:: Task to complete ::
Please count the lines in the rows below that contain the string "Given", and reply with that number alone.

▼

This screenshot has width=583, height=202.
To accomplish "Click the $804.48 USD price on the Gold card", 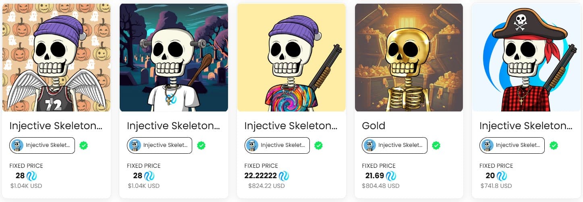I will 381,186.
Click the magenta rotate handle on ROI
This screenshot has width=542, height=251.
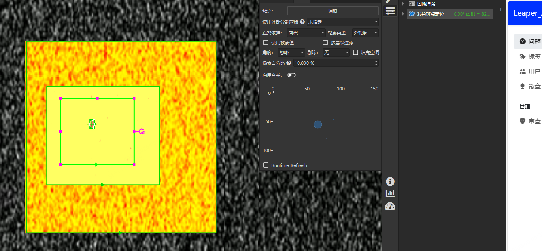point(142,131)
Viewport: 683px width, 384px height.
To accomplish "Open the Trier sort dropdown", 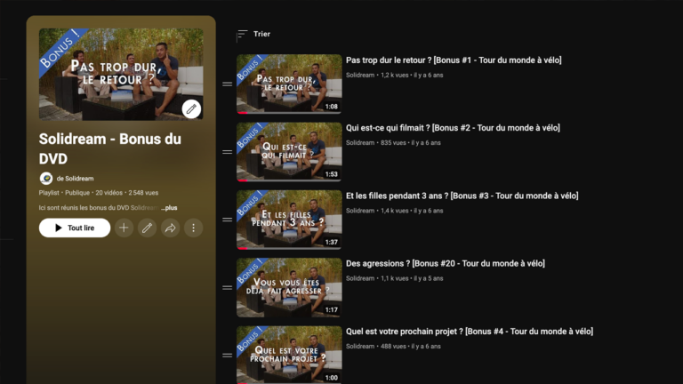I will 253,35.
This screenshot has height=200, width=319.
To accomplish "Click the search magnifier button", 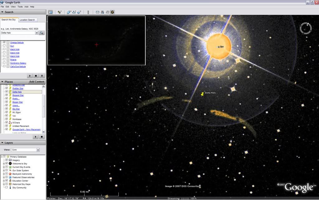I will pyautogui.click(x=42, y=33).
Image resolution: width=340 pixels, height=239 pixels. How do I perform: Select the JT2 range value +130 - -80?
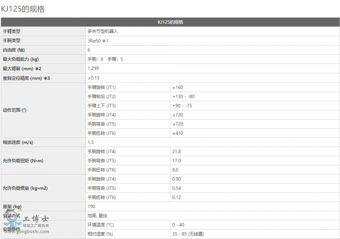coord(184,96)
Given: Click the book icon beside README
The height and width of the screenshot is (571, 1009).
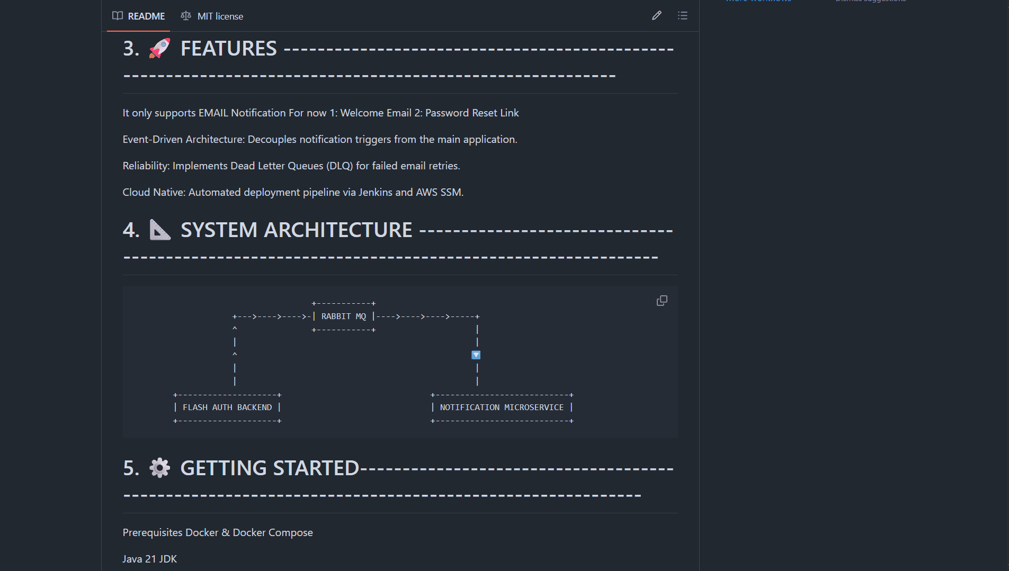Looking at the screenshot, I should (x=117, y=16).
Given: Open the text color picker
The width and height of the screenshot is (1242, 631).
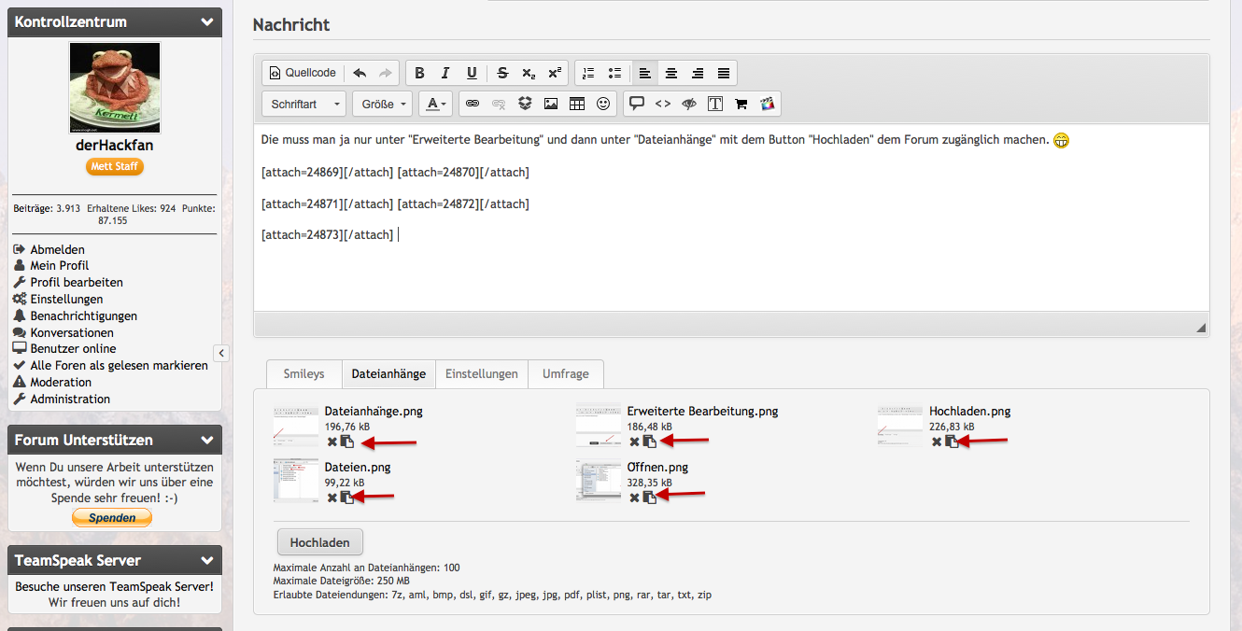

▲

:: Exercise result ::
2